В Симеизе Милютин вел самую скромную жизнь, чуждаясь всяких официальных оказательств. Это была жизнь Цинцинната, — procul negotiis. причем, все нити домашнего хозяйства находились в руках внимательной и заботливой супруги. По этому поводу Дмитрий Алексеевич в одно из моих крымских посещений рассказал мне, что покойный государь Александр III, который, к слову сказать, сохранил к бывшему военному министру искреннее уважение, неожиданно посетил его в Симеизе и в беседе с ним выразил желание выпить чаю. Хозяин сделал немедленное распоряжение, но чай не являлся. На повторное распоряжение слуга ответил, что ключи от чая у графини, а сама она ушла куда-то далеко, на виноградники. Государь просил не беспокоиться, и беседа продолжалась даже без этого обычного русского угощения. Б. Н. Чичерин пишет о жизни Милютина в своих записках: «Он живет здесь вдали от всяких дрязг, ни одной минуты не жалея о прежней деятельности или почестях, наслаждаясь свободою, делая съемки, как в молодости, бодрый и спокойный, как мудрец, постигший всю жизненную суету и находящий высшую прелесть в том, чтобы жить от них в отдалении. Иногда мы вместе совершаем прогулки по Крымским горам и долинам, любуясь морем и великолепными видами. Он водит меня по своему небольшому поместью, где жена его с успехом занимается виноделием… Однажды, когда после прогулки, в очаровательный майский вечер, мы сидели на скамейке и глядели на ароматную, расстилавшуюся у наших ног долину Лимены, он воскликнул: «И подумать, что есть люди, которые всему этому предпочитают Петербург!»…
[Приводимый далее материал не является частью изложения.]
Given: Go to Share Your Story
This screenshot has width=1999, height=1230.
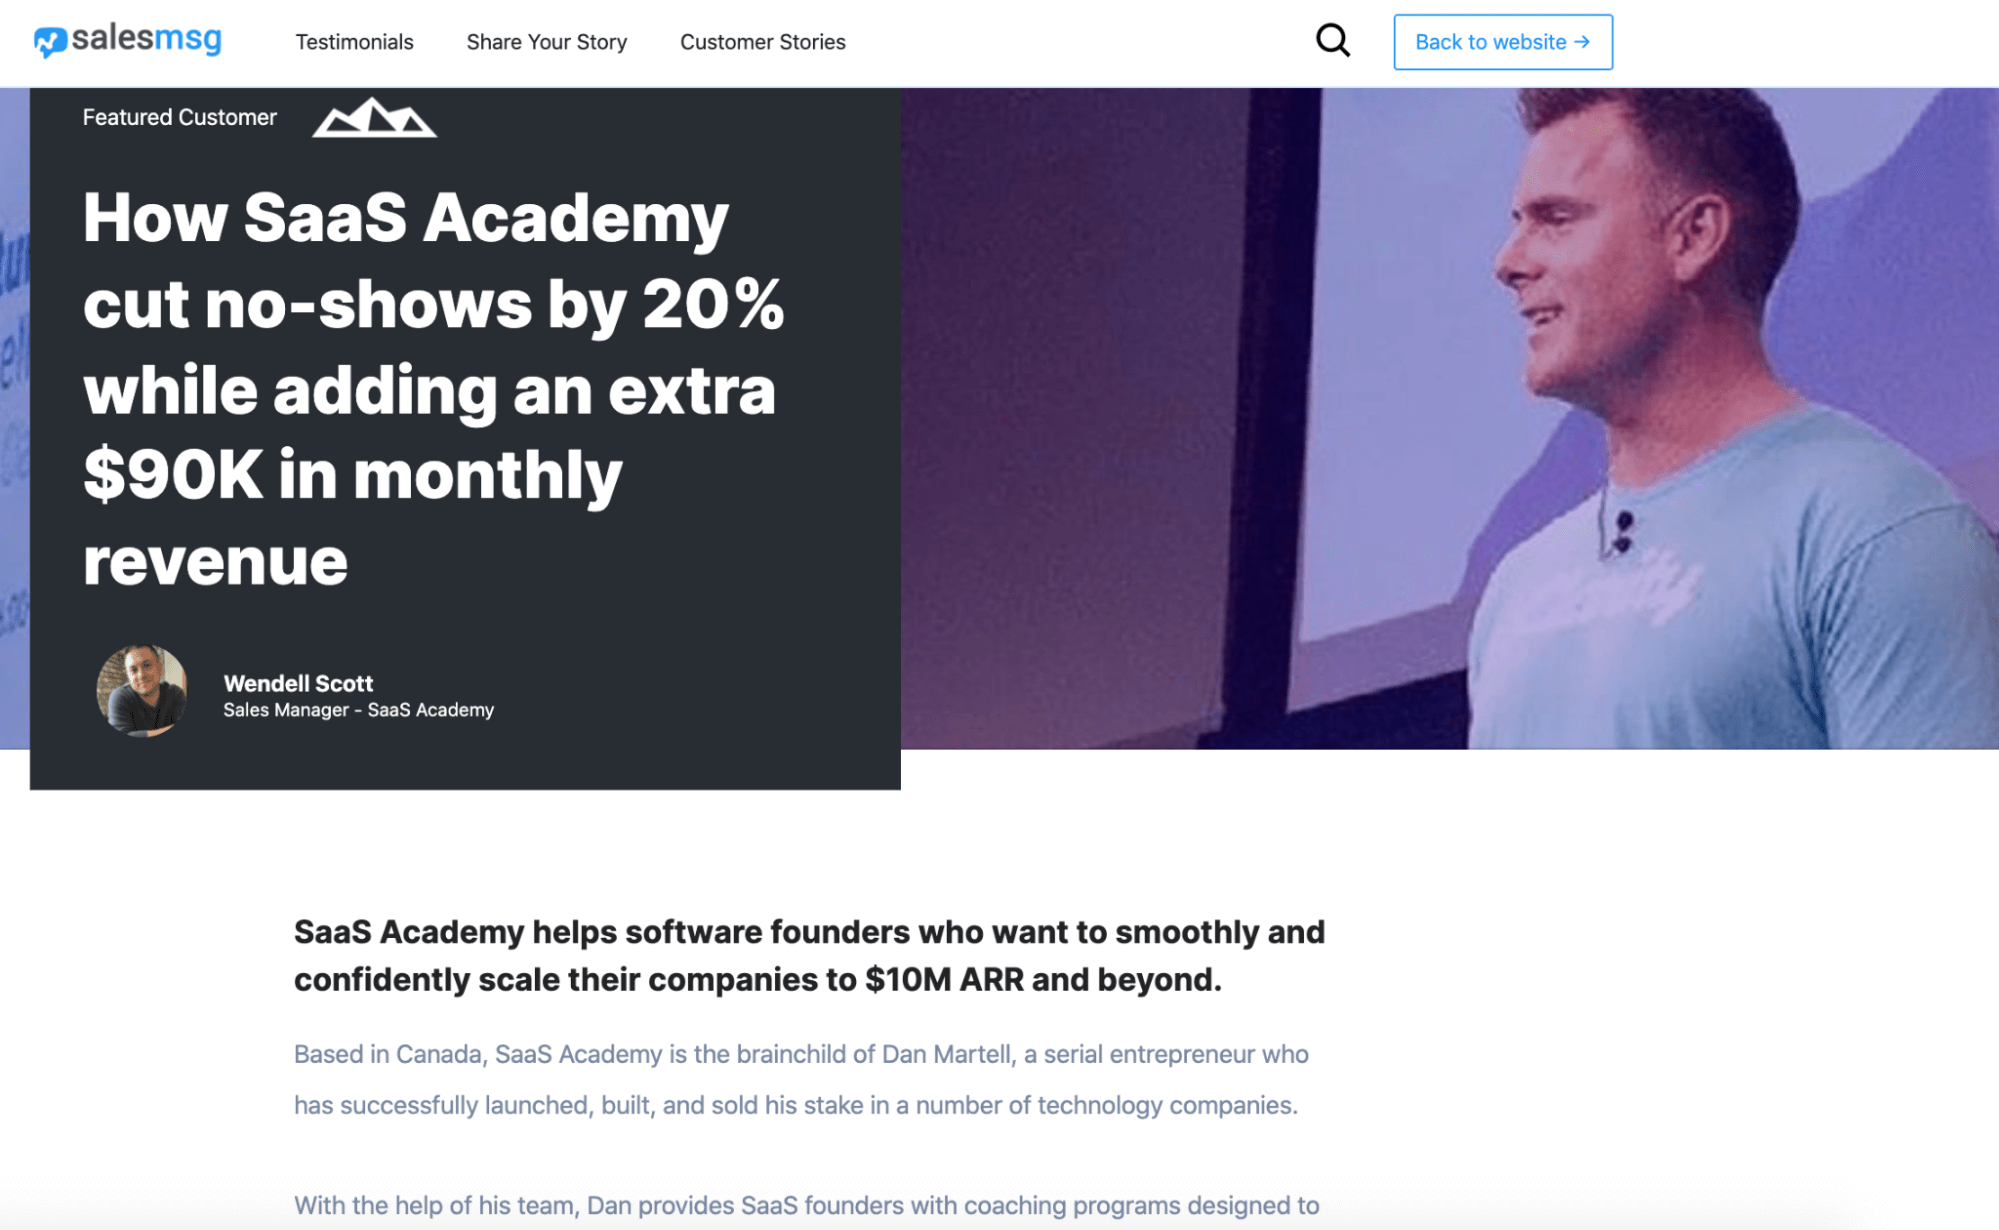Looking at the screenshot, I should tap(546, 42).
В 1890 году я был свидетелем оригинального недоразумения, вызванного скромным видом и манерами Дмитрия Алексеевича. Прогостив у него два дня, я собрался пройти пешком до Алупки, чтобы сесть в омнибус, отправлявшийся в Ялту. Дмитрий Алексеевич захотел меня проводить. Но в Алупке оказалось, что омнибусы в этот день не ходят: какой-то купец, празднуя свои именины, откупил все омнибусы для своих гостей. Пришлось идти в Мисхор, чтобы взять перекладную. И этот путь Милютин свершил бодро и легко. В Мисхоре свободною оказалась одна лишь перекладная тележка, и смотритель станции предложил мне разделить ее с другим лицом, ожидавшим очереди. Таковым оказался еще раньше встреченный мною на пути в Гурзуф саратовский помещик, чрезвычайно говорливо решавший все вопросы с провинциальным самодовольством и всезнайством. Когда мы уселись, Дмитрий Алексеевич, одетый в старенький китель, с тростью в руках, и в высоких сапогах, дружески простившись со мною и приветливо поклонясь моему спутнику, пошел назад, не страшась вторично проделать долгий путь. «Кто сей старче?» — небрежным тоном спросил меня саратовский помещик, кивнув головою в сторону удалявшегося Милютина. — «А как вы думаете?» — «Да так, неважная фигура!» — «Не важная — это точно, но значительная и весьма!». И я объяснил ему, кто этот скромный «старче»… «Как? Где? Да не может быть», — и он так засуетился на перекладной, что чуть не свалился на землю, вертясь во все стороны и силясь разглядеть мелькавшую вдали на извивах дороги «неважную фигуру».
Б. Н. Чичерин приводит в своих записках характерные факты, рисующие отношение Милютина к житейским отличиям, столь соблазнительным для многих. Когда на пасхе 855 года Кавелин выразил ему свою радость, что Д. А. назначен в свиту, и Чичерин упомянул о том в разговоре Николаю Алексеевичу Милютину, последний сказал: «Не может быть! Я только что получил записку от брата, и он ни слова об этом не говорит. Впрочем, это от него станется…» Много лет спустя Милютин был возведен в графское достоинство. Встретив его, Чичерин спросил: «Что же? Поздравить вас?» — «Как вам не стыдно?! Пускай другие поздравляют, а вы, старый приятель, знаете меня столько лет и считаете нужным поздравлять…» — отвечал Милютин.